Heather Mannuel, MD, MBA is an Assistant Professor of Medicine at the University of Maryland School of Medicine and a Medical Oncologist at the University of Maryland Greenebaum Comprehensive Cancer Center. Below are a few questions she says to ask your doctor when you’ve been diagnosed with lung cancer, and why they’re important to ask.
What kind of lung cancer is this? Lung cancers are divided into small cell and non-small cell types, and the treatment is very different for each of these.
What is my stage? The stage helps to give information on whether the cancer is only in the lung or whether it has spread outside the lung to the lymph nodes or to other parts of the body. This is very important in guiding the next steps of treatment.
What kind of treatment is available for my kind of cancer? Should I see a surgeon? Should I see a radiation oncologist? Depending on what type of cancer you have and what stage your cancer is, you may benefit from surgery or radiation. Some patients only receive one type of treatment, and others receive several types in sequence. Your oncologist can discuss the options in detail with you.
What kind of chemotherapy treats this lung cancer? Chemotherapy is sometimes given with radiation, or it may be given alone. Often two or more different chemotherapy drugs are combined together to treat lung cancer most effectively.
What kind of side effects does the chemotherapy cause? Although chemotherapy can cause many symptoms including nausea, diarrhea and appetite loss, there are excellent medications available today to help combat these side effects and help patients feel as well as possible during their treatment.
Is immunotherapy an option for my cancer? Immunotherapy helps your own immune system target and fight the cancer; it is being used in a variety of different cancers today, including lung cancers, with good results. Your oncologist can discuss whether you are eligible for this kind of therapy, when and how it fits in with standard chemotherapy, and the potential side effects.
I’m interested in adding alternative therapies to my chemotherapy; is this possible? Many patients feel that therapies such as acupuncture and massage allow them to be more relaxed and comfortable during their treatment. Some vitamins and herbal supplements are safe to combine with chemotherapy, but some may cause dangerous side-effects. Before you start any type of alternative therapy, always talk with your oncologist to make sure it’s safe.
Are there any clinical trials that apply to my case? Trials may provide an opportunity for you to be treated with drugs or other therapies that are not yet on the market but that may ultimately become standard cancer treatments in the future. Most large cancer centers participate in clinical trials or have an association with other hospitals and centers that run trials.
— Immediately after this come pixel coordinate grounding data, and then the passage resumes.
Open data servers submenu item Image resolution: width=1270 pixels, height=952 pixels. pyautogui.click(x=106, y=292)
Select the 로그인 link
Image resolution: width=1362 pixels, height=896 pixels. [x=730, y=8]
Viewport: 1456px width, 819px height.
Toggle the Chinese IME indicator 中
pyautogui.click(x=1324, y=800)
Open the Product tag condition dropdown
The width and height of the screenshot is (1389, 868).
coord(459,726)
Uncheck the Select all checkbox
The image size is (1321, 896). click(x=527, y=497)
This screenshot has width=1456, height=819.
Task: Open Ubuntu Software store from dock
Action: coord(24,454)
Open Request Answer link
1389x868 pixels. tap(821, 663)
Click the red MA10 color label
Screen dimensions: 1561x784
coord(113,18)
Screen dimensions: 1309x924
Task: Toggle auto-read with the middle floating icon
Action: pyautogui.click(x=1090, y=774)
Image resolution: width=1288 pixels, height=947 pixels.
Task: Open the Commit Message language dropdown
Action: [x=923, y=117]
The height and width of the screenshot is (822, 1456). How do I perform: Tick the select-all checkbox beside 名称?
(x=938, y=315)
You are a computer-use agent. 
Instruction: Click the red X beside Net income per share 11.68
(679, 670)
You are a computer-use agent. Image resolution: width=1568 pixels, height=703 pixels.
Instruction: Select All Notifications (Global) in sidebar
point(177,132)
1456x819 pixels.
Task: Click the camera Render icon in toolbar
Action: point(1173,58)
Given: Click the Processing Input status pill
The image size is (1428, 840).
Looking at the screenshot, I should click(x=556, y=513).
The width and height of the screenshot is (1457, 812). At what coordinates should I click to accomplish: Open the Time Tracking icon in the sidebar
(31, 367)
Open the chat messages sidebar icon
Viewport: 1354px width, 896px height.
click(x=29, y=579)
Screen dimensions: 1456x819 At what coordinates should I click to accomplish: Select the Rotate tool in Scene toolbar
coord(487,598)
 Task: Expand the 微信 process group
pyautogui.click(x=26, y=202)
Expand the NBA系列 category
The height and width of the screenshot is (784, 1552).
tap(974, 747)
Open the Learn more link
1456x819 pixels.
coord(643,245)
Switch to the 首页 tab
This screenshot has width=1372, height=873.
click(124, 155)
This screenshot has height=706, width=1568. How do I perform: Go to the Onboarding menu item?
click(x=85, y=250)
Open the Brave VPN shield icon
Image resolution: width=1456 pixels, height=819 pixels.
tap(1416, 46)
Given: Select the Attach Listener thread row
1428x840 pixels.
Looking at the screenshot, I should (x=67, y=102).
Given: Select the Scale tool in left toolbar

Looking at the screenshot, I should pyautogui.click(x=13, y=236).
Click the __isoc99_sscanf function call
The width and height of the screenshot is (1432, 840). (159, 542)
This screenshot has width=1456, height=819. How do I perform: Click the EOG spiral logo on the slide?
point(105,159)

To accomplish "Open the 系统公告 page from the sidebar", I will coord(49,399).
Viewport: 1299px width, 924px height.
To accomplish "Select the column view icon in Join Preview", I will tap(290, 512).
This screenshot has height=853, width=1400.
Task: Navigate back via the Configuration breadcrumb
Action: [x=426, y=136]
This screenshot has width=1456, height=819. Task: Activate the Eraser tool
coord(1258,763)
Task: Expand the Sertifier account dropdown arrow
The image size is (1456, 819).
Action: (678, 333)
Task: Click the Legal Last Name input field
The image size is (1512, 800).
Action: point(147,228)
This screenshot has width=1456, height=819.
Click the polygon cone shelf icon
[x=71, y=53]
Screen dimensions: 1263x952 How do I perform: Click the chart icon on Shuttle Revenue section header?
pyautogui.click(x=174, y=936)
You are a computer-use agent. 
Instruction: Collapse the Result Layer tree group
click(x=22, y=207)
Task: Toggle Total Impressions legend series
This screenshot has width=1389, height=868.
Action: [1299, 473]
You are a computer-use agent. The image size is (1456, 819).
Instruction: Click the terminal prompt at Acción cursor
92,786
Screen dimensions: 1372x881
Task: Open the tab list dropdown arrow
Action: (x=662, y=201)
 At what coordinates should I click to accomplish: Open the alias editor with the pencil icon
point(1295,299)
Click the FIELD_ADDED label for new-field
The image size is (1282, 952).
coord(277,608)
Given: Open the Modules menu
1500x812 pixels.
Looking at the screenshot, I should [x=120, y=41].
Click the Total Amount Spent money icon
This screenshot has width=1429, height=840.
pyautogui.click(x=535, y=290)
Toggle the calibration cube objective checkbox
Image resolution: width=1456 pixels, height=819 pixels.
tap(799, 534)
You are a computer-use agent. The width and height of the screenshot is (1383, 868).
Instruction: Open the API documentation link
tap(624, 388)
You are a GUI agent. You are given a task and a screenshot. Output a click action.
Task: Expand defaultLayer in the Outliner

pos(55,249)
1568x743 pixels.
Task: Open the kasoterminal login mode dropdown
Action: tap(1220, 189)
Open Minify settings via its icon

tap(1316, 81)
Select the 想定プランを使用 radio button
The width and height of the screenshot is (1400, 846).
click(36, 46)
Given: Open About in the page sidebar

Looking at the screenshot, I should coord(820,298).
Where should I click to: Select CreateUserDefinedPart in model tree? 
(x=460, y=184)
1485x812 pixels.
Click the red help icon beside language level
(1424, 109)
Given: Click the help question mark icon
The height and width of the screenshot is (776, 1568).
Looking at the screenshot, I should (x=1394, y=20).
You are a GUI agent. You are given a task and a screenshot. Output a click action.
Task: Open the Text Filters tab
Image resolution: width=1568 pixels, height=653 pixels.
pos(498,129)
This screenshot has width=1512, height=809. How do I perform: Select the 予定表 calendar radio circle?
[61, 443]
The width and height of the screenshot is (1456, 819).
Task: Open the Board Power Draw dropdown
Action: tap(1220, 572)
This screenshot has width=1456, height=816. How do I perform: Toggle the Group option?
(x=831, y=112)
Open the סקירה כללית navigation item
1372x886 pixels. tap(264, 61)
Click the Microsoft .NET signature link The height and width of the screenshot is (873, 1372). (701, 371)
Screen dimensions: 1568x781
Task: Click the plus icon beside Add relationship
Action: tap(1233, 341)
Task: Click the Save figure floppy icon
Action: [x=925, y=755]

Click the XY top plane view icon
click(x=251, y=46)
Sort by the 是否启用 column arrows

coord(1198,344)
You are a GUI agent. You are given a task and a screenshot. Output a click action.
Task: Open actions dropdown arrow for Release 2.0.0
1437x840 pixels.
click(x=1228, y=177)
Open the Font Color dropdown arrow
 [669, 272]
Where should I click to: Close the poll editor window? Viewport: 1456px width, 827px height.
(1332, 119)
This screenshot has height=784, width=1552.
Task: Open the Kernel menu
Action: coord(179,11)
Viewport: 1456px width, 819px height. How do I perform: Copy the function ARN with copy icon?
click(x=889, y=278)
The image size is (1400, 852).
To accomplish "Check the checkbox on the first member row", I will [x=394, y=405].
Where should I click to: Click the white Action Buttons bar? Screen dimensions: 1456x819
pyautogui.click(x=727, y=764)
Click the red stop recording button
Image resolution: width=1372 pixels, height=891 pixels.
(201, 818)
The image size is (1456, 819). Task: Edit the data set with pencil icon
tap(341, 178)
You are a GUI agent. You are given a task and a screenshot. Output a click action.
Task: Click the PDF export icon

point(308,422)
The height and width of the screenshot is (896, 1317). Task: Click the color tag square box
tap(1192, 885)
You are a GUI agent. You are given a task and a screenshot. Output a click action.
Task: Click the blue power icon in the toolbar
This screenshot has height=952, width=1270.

You can also access https://clinicaltrials.gov/ which is run by the National Institutes of Health and which is a registry of available clinical trials across the United States for a variety of different diseases.
How will I feel during treatment? Can I still work and take care of my children? Although many side effects are able to be controlled today, some patients will have treatments that require them to be away from work for several weeks at a time, or that leave them fatigued and unable to maintain their normal work and child care schedule. Your oncology team can work with a social worker or case manager to help you find solutions to these problems.
What kind of results do you expect from this treatment? Is this curable? This is a difficult and scary question, but it is very important to discuss this so you can plan ahead for you and your family. Although not always the case, even incurable cancers can sometimes be treated and controlled successfully for several years.